According to the Budget, the existing set of tax incentives for project and infrastructure finance providing: (a) tax exemption of qualifying income from qualifying project debt securities, (b) tax exemption of qualifying income from qualifying infrastructure projects or assets received by approved entities listed on the Singapore Exchange; and (c) concessionary tax rate of 10% on qualifying income derived by an approved infrastructure trustee manager or fund management company, will be extended to 31 December 2022.
The government signed a Protocol amending the Agreement for the Avoidance of Double Taxation with Singapore on 20 April 2017. The signing took place in Washington D.C. between Senior Minister of State for Finance and Law, Ms Indranee Rajah, and Latvia’s Minister of Finance, Ms Dana Reizniece-Ozola.

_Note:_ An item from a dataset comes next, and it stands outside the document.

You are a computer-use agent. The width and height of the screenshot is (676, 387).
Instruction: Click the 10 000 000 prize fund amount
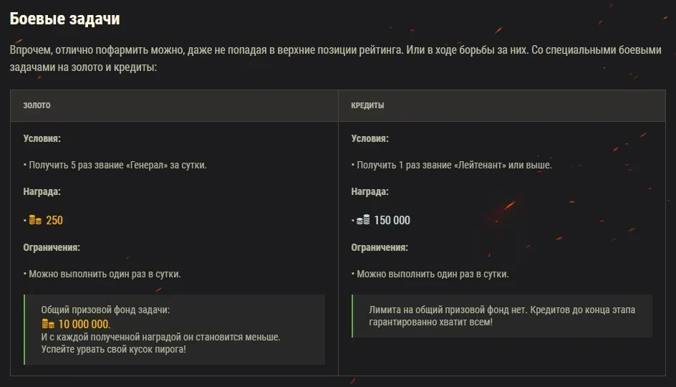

The Protocol lengthens the threshold period for determining the presence of a permanent establishment, and lowers the withholding tax rates for dividends, interest, and royalties. These changes, and other changes, are expected to enhance cross-border investment, and boost trade and economic flows between the two countries.
The Protocol will enter into force after its ratification by both countries.
Singapore and Ghana signed a double tax agreement on 31 March 2017. The treaty provides clarification to the taxing rights of both countries on all types of income flows arising from cross-border business activities, and provides provision to ensure the avoidance of double taxation of such income.
According to the treaty the maximum rate of withholding taxes on dividends, interest, and royalties will be 7%. However, the withholding tax rate on service fees will be 10%.
The agreement will enter into force after both countries complete the ratification procedure and the above rates will become effective on or after January 1 following the year in which the agreement comes into force.
The Competent Authority Agreement on Automatic Exchange of Information (2016) between Singapore and Luxembourg was signed on 10 March 2017. The agreement provides details of what types information will be exchanged and when, in accordance with OECD Automatic Exchange of Information Agreement (2014).